Aufgabe 1:
Gib aus dem Text über die Schatzung den Abschnitt wortgetreu wieder, der mit „Begriff und Geschichte“ beginnt und bis einschließlich „bzw. eine Steuer.“ reicht.

Textauszug:
%%
Schatzung
Den Begriff Schatzung (mhd. schatzunge „Abgabe, Steuer; Schätzung“) verwendet man heute als zusammenfassende Bezeichnung für den Einzug direkter Steuern im Mittelalter und in der Frühen Neuzeit.
Begriff und Geschichte
[Bearbeiten | Quelltext bearbeiten]Das mittelhochdeutsche Verb schatzen, Schätze sammeln, entwickelte die Bedeutung „ein Vermögen taxieren, besteuern“. Das Nomen Schatzung bezeichnet mithin die Tätigkeit oder den Vorgang des Schatzens und das Ergebnis davon. Eine Schatzung ist also eine Besteuerung bzw. eine Steuer.
Die einmal festgelegten und immer gleich hohen Einnahmen des Landesherrn aus der Bede mussten bei sinkendem Geldwert und steigendem Finanzbedarf durch andere Abgaben ergänzt werden. Im Herzogtum Württemberg wurden diese Schatzungen (Abgaben) meist auf die gleiche Weise erhoben wie die Bede: Jede Gemeinde hatte einen bestimmten Betrag abzuliefern, den sie unter ihren Angehörigen umlegen konnte. Der Zahlungspflichtige musste einen Teil seines Vermögens beisteuern, etwa 2,5 oder 5 %. Manche Schatzung, die ursprünglich nur für Notfälle gedacht war, wurde zur ständigen Abgabe und erhielt sich unverändert bis ins 19. Jahrhundert.[1]
Auch außerhalb des Herzogtums Württemberg gab es direkte Steuern in großer Vielfalt, teils mit festem, teils mit wechselndem Betrag, teils regelmäßig und teils nur in Notfällen erhoben. Sie wurden jährlich, halbjährlich oder monatlich eingezogen. Manchmal wurde das Vermögen besteuert (wie beim Kuhschatz und Schafschatz) und manchmal das Einkommen. Im Amt Vechta gab es den Erb-, Vieh-, Monats-, Rauch- und Kopfschatz, von denen vielfach mehrere gleichzeitig erhoben wurden.[2]
Der Rauchschatz war eine nach dem Herd (der Familie) bemessene Abgabe und der Kopfschatz eine Personalsteuer. Diese Vielfalt betrachtend, versteht man den Begriff Schatzung heute als „zusammenfassende Bezeichnung für den Einzug direkter Steuern.“[3]
Die Bezeichnung Rauchschatz war eine an vielen Orten für Rauchgeld oder Rauchfanggeld übliche Bezeichnung. Rauchschatzregister führten Aufzeichnungen über die Reinigung der Schornsteine und die zu entrichtende Rauchfangsteuer.
%%
Aufgabe 2:
Schreibe aus den weiter unten folgenden Zeilen genau diejenigen ab, die mit der Zeile mit „You are a computer-use agent.“ beginnen und bis einschließlich der Zeile mit „point(50,698)“ reichen.

Bereitgestelltes Material:
%%
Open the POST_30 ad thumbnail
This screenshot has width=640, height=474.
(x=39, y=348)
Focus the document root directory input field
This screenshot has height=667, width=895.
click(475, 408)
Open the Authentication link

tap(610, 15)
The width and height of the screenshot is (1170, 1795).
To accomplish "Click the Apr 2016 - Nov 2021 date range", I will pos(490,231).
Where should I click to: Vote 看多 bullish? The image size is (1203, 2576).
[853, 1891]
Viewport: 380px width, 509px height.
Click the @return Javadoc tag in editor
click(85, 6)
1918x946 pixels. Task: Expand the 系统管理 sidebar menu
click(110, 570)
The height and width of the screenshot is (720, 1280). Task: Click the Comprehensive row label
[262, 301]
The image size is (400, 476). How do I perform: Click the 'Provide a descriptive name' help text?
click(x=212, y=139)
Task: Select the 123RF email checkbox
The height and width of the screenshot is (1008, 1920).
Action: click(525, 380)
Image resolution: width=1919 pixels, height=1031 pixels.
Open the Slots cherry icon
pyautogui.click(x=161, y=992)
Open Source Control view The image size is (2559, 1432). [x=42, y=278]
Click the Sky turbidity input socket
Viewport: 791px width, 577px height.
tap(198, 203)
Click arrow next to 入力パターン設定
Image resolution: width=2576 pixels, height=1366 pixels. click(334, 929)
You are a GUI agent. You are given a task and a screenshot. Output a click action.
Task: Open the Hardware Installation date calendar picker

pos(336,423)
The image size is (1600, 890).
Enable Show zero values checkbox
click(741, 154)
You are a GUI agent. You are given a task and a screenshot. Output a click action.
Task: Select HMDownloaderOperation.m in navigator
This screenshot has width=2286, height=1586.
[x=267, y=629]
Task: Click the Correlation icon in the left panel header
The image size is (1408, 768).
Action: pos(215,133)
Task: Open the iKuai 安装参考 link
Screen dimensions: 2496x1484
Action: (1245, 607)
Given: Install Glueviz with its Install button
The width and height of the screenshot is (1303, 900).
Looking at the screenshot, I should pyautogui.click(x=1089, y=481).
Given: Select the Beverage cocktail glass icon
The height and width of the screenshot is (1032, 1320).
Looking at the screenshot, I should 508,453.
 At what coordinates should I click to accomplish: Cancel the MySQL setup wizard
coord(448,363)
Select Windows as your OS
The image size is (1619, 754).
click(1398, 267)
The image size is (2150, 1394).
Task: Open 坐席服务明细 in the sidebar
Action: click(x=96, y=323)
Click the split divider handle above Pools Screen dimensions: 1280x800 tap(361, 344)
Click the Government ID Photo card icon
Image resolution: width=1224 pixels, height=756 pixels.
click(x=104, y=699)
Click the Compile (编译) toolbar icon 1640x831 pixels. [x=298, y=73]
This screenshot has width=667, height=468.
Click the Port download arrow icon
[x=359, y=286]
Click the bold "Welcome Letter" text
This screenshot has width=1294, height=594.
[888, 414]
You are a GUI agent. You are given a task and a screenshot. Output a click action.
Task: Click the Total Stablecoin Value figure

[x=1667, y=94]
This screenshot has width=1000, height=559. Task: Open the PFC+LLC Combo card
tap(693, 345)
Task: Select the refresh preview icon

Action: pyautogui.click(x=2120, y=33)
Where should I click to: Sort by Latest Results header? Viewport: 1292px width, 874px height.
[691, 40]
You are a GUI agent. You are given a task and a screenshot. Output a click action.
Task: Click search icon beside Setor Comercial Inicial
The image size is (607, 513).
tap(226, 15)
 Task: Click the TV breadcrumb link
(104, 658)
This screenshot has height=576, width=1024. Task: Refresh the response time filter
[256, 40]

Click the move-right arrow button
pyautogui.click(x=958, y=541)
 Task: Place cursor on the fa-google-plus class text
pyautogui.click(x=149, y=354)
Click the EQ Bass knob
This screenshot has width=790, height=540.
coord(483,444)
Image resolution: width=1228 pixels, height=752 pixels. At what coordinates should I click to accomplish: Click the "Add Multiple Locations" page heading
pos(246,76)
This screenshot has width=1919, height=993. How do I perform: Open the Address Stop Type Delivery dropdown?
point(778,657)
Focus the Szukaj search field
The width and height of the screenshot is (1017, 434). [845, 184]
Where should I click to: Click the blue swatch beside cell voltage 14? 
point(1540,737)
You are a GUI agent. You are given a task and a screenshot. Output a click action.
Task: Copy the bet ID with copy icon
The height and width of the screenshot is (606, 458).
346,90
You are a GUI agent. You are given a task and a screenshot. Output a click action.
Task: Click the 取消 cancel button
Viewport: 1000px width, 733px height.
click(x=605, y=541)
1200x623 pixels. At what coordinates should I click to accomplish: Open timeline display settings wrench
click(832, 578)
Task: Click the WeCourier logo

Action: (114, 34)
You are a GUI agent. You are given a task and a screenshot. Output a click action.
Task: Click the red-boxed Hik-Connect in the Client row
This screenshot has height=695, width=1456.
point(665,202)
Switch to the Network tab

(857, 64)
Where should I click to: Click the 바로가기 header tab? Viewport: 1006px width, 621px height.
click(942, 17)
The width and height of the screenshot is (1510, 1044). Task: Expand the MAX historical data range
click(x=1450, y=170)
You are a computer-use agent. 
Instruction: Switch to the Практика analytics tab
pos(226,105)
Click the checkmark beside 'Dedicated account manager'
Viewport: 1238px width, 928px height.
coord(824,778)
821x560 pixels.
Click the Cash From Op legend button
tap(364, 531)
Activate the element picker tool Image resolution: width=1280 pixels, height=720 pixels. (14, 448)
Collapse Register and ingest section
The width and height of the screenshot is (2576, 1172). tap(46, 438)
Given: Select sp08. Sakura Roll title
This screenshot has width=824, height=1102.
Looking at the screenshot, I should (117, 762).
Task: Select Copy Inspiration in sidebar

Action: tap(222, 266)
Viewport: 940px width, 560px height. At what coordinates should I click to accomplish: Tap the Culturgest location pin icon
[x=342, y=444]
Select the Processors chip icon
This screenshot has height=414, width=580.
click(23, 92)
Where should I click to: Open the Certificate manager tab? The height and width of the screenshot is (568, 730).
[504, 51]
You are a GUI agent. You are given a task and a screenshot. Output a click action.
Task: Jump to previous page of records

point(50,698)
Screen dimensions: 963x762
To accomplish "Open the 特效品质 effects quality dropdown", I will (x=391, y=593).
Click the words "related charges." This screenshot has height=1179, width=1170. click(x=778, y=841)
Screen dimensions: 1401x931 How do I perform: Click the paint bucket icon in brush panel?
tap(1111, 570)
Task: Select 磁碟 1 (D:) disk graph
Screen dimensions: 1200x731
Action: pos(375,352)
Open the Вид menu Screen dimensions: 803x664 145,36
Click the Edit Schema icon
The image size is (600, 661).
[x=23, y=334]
%%
Lösung 1:
Begriff und Geschichte
[Bearbeiten | Quelltext bearbeiten]Das mittelhochdeutsche Verb schatzen, Schätze sammeln, entwickelte die Bedeutung „ein Vermögen taxieren, besteuern“. Das Nomen Schatzung bezeichnet mithin die Tätigkeit oder den Vorgang des Schatzens und das Ergebnis davon. Eine Schatzung ist also eine Besteuerung bzw. eine Steuer.

Lösung 2:
You are a computer-use agent. 
Instruction: Switch to the Практика analytics tab
pos(226,105)
Click the checkmark beside 'Dedicated account manager'
Viewport: 1238px width, 928px height.
coord(824,778)
821x560 pixels.
Click the Cash From Op legend button
tap(364, 531)
Activate the element picker tool Image resolution: width=1280 pixels, height=720 pixels. (14, 448)
Collapse Register and ingest section
The width and height of the screenshot is (2576, 1172). tap(46, 438)
Given: Select sp08. Sakura Roll title
This screenshot has width=824, height=1102.
Looking at the screenshot, I should (117, 762).
Task: Select Copy Inspiration in sidebar

Action: tap(222, 266)
Viewport: 940px width, 560px height. At what coordinates should I click to accomplish: Tap the Culturgest location pin icon
[x=342, y=444]
Select the Processors chip icon
This screenshot has height=414, width=580.
click(23, 92)
Where should I click to: Open the Certificate manager tab? The height and width of the screenshot is (568, 730).
[504, 51]
You are a GUI agent. You are given a task and a screenshot. Output a click action.
Task: Jump to previous page of records

point(50,698)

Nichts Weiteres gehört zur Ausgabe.